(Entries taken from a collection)
----------

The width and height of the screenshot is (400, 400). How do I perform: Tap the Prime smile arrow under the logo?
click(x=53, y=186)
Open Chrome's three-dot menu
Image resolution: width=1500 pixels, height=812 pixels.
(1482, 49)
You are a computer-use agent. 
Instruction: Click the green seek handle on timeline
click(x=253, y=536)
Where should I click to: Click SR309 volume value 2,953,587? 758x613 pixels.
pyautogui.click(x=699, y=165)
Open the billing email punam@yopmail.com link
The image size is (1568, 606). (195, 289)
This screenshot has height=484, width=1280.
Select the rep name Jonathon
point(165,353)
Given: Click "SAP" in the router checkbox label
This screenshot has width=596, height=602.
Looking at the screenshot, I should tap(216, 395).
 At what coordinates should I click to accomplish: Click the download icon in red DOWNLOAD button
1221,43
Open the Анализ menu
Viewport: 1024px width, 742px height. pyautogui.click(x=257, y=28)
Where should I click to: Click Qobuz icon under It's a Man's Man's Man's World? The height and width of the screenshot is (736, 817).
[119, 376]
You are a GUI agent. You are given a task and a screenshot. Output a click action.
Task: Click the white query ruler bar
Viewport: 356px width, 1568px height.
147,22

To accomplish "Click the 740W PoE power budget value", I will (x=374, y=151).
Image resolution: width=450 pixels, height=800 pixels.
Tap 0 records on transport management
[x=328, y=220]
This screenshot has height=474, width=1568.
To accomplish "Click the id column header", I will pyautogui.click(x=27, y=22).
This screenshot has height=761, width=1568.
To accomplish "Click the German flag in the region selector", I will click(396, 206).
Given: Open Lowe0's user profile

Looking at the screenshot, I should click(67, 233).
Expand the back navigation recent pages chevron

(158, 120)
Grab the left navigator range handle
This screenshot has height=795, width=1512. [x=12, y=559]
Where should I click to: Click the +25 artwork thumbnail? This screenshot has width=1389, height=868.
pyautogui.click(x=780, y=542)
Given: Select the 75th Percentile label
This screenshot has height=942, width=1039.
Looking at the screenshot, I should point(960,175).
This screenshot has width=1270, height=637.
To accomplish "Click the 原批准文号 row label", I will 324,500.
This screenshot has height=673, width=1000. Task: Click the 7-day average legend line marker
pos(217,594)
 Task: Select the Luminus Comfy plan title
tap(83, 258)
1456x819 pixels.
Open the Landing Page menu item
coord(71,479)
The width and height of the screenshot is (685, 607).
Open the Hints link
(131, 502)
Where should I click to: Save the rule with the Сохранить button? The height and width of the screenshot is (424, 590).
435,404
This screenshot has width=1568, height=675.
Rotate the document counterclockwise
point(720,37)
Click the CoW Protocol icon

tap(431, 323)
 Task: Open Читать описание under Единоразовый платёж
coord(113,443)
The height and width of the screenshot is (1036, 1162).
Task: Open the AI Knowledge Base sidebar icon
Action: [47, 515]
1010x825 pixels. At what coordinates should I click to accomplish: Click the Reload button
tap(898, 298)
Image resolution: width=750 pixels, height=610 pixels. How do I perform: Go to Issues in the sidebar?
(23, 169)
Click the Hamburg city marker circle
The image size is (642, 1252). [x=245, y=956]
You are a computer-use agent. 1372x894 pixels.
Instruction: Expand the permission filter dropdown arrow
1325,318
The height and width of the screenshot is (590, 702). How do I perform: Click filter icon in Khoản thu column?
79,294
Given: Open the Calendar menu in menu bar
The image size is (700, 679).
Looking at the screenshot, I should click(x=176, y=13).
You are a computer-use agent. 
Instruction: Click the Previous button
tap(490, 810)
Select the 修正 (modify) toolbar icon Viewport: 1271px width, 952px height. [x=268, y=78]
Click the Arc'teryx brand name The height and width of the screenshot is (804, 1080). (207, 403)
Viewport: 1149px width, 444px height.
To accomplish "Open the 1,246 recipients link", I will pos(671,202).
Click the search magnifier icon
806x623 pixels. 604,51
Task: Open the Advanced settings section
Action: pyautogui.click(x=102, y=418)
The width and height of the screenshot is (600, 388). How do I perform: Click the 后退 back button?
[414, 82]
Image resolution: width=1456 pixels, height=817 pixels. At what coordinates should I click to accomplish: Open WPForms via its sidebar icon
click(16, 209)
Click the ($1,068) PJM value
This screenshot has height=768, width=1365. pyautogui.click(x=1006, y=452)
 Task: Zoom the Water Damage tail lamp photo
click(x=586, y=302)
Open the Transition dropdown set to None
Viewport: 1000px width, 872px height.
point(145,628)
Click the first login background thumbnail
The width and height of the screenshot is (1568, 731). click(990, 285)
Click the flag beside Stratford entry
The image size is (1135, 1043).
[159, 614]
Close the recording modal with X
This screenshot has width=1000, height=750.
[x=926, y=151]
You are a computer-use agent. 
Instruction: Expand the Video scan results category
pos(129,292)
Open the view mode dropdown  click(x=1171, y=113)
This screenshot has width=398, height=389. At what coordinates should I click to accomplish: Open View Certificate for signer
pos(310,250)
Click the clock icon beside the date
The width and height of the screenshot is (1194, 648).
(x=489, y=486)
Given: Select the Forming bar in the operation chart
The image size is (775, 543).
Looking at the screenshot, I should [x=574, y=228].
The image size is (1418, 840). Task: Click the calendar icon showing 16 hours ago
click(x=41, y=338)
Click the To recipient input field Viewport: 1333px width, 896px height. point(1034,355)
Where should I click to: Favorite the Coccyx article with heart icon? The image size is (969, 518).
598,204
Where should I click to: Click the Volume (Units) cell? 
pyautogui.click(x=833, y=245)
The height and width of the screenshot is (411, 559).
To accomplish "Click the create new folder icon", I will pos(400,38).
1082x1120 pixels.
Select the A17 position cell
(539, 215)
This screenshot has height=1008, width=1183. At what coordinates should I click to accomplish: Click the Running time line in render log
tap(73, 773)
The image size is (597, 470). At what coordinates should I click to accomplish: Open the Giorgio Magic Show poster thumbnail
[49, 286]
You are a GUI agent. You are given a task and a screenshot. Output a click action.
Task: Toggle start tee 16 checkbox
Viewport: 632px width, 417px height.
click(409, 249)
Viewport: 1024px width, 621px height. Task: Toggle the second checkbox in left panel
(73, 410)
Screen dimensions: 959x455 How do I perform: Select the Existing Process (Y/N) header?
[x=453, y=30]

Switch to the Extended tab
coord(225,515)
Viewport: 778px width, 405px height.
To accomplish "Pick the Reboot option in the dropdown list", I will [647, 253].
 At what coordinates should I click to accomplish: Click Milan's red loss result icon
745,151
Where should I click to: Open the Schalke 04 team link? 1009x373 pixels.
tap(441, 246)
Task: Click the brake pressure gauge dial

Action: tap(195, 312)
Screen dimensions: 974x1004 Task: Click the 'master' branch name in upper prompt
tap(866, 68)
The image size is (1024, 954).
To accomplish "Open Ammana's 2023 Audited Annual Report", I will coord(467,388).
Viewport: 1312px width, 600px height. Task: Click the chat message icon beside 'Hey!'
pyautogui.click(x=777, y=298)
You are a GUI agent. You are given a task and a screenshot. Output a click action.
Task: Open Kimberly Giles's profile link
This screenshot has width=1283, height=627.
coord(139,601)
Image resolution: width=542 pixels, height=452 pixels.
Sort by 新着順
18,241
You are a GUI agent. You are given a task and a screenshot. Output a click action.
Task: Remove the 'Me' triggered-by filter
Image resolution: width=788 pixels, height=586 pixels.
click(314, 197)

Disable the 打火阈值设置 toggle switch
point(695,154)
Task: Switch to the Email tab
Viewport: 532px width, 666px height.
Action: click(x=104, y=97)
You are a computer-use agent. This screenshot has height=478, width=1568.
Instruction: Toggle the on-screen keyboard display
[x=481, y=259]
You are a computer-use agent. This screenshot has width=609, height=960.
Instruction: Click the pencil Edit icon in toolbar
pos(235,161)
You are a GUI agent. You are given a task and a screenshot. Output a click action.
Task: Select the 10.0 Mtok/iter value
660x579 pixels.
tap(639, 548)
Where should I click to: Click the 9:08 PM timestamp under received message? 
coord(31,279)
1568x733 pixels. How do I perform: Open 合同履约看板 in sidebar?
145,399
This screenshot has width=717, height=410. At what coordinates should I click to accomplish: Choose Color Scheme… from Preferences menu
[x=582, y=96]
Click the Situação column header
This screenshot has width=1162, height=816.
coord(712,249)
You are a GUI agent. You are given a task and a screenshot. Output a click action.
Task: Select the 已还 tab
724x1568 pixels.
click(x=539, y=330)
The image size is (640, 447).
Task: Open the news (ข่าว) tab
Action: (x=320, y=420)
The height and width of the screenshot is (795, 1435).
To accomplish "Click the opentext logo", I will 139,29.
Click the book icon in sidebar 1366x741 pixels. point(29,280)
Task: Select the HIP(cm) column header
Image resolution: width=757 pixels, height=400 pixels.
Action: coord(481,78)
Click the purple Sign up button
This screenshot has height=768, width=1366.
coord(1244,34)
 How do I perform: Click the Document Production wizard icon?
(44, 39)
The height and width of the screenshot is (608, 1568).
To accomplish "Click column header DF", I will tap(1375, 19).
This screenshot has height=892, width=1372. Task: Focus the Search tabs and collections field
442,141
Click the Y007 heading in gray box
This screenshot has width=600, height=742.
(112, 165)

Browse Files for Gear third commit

----------

EXERCISE
Up to and including the line with "This screenshot has height=484, width=1280.", restate the records above word for word from the very first line.

EXPECTED OUTPUT
The width and height of the screenshot is (400, 400). How do I perform: Tap the Prime smile arrow under the logo?
click(x=53, y=186)
Open Chrome's three-dot menu
Image resolution: width=1500 pixels, height=812 pixels.
(1482, 49)
You are a computer-use agent. 
Instruction: Click the green seek handle on timeline
click(x=253, y=536)
Where should I click to: Click SR309 volume value 2,953,587? 758x613 pixels.
pyautogui.click(x=699, y=165)
Open the billing email punam@yopmail.com link
The image size is (1568, 606). (195, 289)
This screenshot has height=484, width=1280.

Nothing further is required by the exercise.